Task instructions – In full and without alteration, print the entries that follow.

(Data for analysis)

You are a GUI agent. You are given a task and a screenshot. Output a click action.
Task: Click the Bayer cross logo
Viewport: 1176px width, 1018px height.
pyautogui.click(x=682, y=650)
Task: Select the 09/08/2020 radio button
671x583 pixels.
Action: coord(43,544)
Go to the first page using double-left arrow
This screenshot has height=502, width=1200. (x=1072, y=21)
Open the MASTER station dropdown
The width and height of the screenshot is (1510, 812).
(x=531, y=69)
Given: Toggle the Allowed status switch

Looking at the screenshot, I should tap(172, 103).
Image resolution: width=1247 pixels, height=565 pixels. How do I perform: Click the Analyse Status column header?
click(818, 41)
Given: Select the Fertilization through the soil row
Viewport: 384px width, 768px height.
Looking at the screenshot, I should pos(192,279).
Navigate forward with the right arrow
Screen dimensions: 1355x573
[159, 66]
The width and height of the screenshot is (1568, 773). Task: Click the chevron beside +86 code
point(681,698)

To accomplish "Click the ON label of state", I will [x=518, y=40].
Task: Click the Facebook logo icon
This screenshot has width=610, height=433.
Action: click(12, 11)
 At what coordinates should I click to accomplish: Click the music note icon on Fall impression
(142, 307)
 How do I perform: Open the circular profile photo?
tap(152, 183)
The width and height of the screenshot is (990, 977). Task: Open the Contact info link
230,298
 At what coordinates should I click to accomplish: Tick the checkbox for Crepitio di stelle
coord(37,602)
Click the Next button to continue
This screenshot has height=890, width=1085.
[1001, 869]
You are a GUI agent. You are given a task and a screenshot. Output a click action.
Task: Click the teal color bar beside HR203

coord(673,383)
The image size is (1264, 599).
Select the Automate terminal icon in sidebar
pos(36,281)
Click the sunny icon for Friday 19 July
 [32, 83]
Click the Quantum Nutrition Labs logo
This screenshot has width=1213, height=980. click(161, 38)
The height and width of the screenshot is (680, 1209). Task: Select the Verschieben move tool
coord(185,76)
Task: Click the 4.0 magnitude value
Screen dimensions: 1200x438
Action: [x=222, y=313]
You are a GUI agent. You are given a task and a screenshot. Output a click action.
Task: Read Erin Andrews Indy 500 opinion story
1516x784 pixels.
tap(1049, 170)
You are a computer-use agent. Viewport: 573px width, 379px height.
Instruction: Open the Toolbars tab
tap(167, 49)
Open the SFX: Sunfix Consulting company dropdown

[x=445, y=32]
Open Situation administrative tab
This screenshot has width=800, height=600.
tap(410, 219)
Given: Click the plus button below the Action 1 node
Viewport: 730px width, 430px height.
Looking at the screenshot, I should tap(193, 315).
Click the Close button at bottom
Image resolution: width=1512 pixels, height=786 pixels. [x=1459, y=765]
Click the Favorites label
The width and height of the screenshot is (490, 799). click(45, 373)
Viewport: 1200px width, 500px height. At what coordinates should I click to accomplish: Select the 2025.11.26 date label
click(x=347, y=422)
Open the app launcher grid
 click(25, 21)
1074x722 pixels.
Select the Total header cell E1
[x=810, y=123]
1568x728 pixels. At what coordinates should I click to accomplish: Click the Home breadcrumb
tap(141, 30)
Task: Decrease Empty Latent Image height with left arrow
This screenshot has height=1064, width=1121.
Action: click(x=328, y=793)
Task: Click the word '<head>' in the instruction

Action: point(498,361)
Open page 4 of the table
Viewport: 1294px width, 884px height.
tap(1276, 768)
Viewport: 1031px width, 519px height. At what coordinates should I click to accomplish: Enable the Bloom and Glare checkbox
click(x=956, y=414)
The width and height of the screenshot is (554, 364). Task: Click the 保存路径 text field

(End Data for analysis)

Problem solution –
You are a GUI agent. You are given a task and a screenshot. Output a click action.
Task: Click the Bayer cross logo
Viewport: 1176px width, 1018px height.
pyautogui.click(x=682, y=650)
Task: Select the 09/08/2020 radio button
671x583 pixels.
Action: coord(43,544)
Go to the first page using double-left arrow
This screenshot has height=502, width=1200. (x=1072, y=21)
Open the MASTER station dropdown
The width and height of the screenshot is (1510, 812).
(x=531, y=69)
Given: Toggle the Allowed status switch

Looking at the screenshot, I should tap(172, 103).
Image resolution: width=1247 pixels, height=565 pixels. How do I perform: Click the Analyse Status column header?
click(818, 41)
Given: Select the Fertilization through the soil row
Viewport: 384px width, 768px height.
Looking at the screenshot, I should pos(192,279).
Navigate forward with the right arrow
Screen dimensions: 1355x573
[159, 66]
The width and height of the screenshot is (1568, 773). Task: Click the chevron beside +86 code
point(681,698)

To accomplish "Click the ON label of state", I will [x=518, y=40].
Task: Click the Facebook logo icon
This screenshot has width=610, height=433.
Action: click(12, 11)
 At what coordinates should I click to accomplish: Click the music note icon on Fall impression
(142, 307)
 How do I perform: Open the circular profile photo?
tap(152, 183)
The width and height of the screenshot is (990, 977). Task: Open the Contact info link
230,298
 At what coordinates should I click to accomplish: Tick the checkbox for Crepitio di stelle
coord(37,602)
Click the Next button to continue
This screenshot has height=890, width=1085.
[1001, 869]
You are a GUI agent. You are given a task and a screenshot. Output a click action.
Task: Click the teal color bar beside HR203

coord(673,383)
The image size is (1264, 599).
Select the Automate terminal icon in sidebar
pos(36,281)
Click the sunny icon for Friday 19 July
 [32, 83]
Click the Quantum Nutrition Labs logo
This screenshot has width=1213, height=980. click(161, 38)
The height and width of the screenshot is (680, 1209). Task: Select the Verschieben move tool
coord(185,76)
Task: Click the 4.0 magnitude value
Screen dimensions: 1200x438
Action: [x=222, y=313]
You are a GUI agent. You are given a task and a screenshot. Output a click action.
Task: Read Erin Andrews Indy 500 opinion story
1516x784 pixels.
tap(1049, 170)
You are a computer-use agent. Viewport: 573px width, 379px height.
Instruction: Open the Toolbars tab
tap(167, 49)
Open the SFX: Sunfix Consulting company dropdown

[x=445, y=32]
Open Situation administrative tab
This screenshot has width=800, height=600.
tap(410, 219)
Given: Click the plus button below the Action 1 node
Viewport: 730px width, 430px height.
Looking at the screenshot, I should tap(193, 315).
Click the Close button at bottom
Image resolution: width=1512 pixels, height=786 pixels. [x=1459, y=765]
Click the Favorites label
The width and height of the screenshot is (490, 799). click(45, 373)
Viewport: 1200px width, 500px height. At what coordinates should I click to accomplish: Select the 2025.11.26 date label
click(x=347, y=422)
Open the app launcher grid
 click(25, 21)
1074x722 pixels.
Select the Total header cell E1
[x=810, y=123]
1568x728 pixels. At what coordinates should I click to accomplish: Click the Home breadcrumb
tap(141, 30)
Task: Decrease Empty Latent Image height with left arrow
This screenshot has height=1064, width=1121.
Action: click(x=328, y=793)
Task: Click the word '<head>' in the instruction

Action: point(498,361)
Open page 4 of the table
Viewport: 1294px width, 884px height.
tap(1276, 768)
Viewport: 1031px width, 519px height. At what coordinates should I click to accomplish: Enable the Bloom and Glare checkbox
click(x=956, y=414)
The width and height of the screenshot is (554, 364). Task: Click the 保存路径 text field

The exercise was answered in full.